The infection by HIV has a cytolitic effect and the infection by HPV has effect of vacuolization of the cytoplasm as vacuolants agents, both viruses have provoked the cytoplasmic lysis observed in cell island [21].
The changes observed in stem villi have contributed with the fibrous tissue noted which were not seen in control placenta. The stem villous thrombosis that occurs in these cases of infection by HIV associate to avascular villi has been inhibiting the normal develop of the placental villi showing an immature tree at term [2].
Zones of calcification have indicated the presences of severe degenerative changes provoked by the activity of HIV/HPV producing a strong destructive effect on the placenta.
Debris of placental villi which were seen in the intervillous space are expression of the increased viral attack.
The local spread of HPV from the genital tract may result in placental infection that induces cell death of the trophoblast, placental dysfunction, preeclampsia and spontaneous preterm delivery [22].

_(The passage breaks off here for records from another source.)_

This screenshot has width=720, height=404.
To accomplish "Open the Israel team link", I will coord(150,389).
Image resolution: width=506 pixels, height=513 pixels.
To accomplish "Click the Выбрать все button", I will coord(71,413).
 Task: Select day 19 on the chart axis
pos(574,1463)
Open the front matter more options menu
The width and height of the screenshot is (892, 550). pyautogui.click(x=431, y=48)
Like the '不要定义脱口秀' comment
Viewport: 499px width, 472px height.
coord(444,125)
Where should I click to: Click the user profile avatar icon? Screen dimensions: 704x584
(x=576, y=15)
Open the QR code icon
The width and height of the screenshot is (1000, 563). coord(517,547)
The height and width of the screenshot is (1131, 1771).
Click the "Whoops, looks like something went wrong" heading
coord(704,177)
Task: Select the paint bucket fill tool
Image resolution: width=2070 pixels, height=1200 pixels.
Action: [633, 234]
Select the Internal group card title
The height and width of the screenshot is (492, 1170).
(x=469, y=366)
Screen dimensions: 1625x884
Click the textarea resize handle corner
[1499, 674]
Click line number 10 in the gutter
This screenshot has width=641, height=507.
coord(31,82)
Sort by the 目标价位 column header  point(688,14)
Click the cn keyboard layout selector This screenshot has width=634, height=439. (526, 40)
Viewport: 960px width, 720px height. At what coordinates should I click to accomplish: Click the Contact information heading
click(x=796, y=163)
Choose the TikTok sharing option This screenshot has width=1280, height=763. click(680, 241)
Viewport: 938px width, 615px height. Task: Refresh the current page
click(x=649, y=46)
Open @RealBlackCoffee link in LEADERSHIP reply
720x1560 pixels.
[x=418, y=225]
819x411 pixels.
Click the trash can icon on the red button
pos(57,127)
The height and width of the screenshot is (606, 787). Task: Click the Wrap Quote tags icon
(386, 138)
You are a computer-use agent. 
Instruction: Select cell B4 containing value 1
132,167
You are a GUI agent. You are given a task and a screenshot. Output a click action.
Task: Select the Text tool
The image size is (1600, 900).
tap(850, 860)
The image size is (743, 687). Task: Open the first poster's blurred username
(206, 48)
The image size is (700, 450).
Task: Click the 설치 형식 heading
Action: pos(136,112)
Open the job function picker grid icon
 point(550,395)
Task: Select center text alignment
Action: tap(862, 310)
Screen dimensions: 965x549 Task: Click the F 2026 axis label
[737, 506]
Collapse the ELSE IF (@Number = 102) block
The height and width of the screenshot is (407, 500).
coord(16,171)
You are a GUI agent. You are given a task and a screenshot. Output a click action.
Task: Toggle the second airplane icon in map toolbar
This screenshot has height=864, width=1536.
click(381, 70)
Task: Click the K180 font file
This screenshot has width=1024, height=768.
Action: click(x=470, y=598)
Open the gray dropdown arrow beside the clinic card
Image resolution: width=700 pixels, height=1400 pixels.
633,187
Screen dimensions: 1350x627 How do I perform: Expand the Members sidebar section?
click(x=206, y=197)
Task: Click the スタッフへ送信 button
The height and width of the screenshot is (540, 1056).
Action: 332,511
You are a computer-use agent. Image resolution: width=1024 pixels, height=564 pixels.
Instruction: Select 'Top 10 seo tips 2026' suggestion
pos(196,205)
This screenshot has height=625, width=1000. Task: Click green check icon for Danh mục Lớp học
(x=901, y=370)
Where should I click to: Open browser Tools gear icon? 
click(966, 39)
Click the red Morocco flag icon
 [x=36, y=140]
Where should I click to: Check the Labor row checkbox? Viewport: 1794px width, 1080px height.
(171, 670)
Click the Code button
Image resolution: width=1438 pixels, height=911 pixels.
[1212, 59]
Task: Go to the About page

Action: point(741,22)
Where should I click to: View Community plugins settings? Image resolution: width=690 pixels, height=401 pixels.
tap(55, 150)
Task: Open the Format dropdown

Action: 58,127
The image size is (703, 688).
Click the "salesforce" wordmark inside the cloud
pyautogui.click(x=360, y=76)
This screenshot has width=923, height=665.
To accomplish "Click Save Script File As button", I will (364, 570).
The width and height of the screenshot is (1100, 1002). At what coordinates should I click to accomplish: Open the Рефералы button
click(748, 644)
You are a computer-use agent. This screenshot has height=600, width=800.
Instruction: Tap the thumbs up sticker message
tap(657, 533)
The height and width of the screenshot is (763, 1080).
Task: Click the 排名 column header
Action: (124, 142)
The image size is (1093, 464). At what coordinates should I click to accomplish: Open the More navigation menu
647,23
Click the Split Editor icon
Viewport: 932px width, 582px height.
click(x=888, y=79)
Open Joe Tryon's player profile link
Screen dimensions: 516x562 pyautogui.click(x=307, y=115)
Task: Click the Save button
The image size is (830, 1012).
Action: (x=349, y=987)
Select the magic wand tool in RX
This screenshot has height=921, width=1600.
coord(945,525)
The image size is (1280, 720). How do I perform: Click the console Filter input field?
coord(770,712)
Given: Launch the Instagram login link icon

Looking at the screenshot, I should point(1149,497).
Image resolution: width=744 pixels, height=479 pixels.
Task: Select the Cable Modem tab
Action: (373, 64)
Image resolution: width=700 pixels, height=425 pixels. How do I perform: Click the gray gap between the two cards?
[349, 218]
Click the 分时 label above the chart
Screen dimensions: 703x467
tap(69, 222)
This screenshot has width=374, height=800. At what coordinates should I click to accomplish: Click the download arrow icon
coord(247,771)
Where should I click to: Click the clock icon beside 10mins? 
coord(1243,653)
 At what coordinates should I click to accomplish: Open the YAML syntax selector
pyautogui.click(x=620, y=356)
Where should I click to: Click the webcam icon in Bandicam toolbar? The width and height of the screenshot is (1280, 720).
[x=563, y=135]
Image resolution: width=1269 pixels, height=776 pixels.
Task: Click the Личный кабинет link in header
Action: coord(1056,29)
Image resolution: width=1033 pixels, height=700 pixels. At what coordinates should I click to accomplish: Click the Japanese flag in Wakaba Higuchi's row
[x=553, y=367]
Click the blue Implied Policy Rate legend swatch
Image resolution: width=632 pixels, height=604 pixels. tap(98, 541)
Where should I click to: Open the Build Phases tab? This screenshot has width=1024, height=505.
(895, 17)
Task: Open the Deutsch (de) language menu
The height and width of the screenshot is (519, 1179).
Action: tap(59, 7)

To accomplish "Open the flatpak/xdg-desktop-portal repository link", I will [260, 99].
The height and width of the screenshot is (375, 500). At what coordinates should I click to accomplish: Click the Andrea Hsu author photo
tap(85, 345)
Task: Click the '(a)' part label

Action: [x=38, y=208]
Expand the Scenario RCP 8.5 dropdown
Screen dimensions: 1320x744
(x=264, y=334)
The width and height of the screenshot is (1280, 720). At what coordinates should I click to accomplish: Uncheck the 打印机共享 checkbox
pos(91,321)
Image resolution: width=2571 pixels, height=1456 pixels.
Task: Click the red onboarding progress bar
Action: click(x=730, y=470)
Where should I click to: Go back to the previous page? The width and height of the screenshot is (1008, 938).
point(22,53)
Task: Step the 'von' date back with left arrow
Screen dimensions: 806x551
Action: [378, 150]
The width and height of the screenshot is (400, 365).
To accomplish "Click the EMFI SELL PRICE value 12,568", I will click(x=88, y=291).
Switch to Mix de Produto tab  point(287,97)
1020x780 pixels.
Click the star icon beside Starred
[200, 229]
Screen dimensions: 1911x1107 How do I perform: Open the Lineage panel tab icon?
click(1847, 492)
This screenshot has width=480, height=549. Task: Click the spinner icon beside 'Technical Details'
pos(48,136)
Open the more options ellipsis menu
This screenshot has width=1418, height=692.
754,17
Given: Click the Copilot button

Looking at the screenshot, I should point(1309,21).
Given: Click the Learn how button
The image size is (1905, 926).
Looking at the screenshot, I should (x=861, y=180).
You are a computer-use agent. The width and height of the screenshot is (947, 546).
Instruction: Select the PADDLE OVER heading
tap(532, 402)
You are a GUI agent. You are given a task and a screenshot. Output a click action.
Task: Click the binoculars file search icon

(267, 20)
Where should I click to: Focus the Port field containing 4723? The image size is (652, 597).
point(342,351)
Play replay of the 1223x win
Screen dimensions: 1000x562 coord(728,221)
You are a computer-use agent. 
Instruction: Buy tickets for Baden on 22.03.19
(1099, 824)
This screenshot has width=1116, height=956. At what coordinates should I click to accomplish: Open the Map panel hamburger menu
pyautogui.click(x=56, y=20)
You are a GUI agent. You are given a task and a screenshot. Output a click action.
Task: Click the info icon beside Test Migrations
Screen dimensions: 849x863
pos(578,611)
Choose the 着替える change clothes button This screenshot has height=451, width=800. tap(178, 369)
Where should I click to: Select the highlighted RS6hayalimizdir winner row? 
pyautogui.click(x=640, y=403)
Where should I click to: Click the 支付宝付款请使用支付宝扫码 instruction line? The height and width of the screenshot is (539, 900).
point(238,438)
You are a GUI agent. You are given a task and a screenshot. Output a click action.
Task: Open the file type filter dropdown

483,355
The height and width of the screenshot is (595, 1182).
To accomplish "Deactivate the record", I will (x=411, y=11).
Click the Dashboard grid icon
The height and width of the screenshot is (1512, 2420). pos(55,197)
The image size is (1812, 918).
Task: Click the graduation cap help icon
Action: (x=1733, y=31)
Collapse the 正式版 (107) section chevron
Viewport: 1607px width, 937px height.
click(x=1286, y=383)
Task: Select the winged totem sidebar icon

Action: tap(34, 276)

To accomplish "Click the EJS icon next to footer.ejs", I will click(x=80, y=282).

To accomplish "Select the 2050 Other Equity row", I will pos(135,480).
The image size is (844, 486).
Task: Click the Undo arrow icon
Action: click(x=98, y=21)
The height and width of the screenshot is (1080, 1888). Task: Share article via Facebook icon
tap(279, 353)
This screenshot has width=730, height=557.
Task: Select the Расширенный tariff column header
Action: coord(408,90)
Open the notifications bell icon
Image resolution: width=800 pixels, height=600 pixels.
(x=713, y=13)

There is evidence to show that HPV types 11, 18 and 31 can replicate in trophoblast in vivo [23].
The impaired immunity in HIV positive patients will lead possibly to increased HPV infection contributing with an expansion of lesions in the structure of the placental villi as has been suggested in the uterine cervix [24].
HIV related immunodeficiency alters the relative carcinogenicity of HPV types. A lower fraction of invasive cervical cancer is caused by HPV 16 but the attributable fraction for HPV 18 is concomitantly higher [25].
We have not found these carcinogenetic effects in the placental villi.
Although has been presented that in seven placentas, n=7/12, had a high carcinogenic risk of types 16, 18, 52 and 58 [15].
Infected maternal blood macrophages transmit the infection to placental trophoblasts. Transcytosis, endocityc pathway, is the entry mechanism of these viruses to the placental villi. E5, E6, E7 oncoproteins of HPV are viroporins that generates pores in the syncytium promoting the apoptosis process. This could explain the syncytial interruption observed [26].
This higher aggressiveness of the HPV in patients with HIV due to progressive immunosuppression has been reflected in increased damage to the structure of the villi.
The zidovudine treatment could also to affect the structure of the villi since this has effect on the damage to the mitochondria of the cells [18].
In conclusion, the presence of this viral combination has provoked a higher attack to the structure of the villi which put in danger the normal interchange of gases and nutrients in the maternal-fetal intervillous space.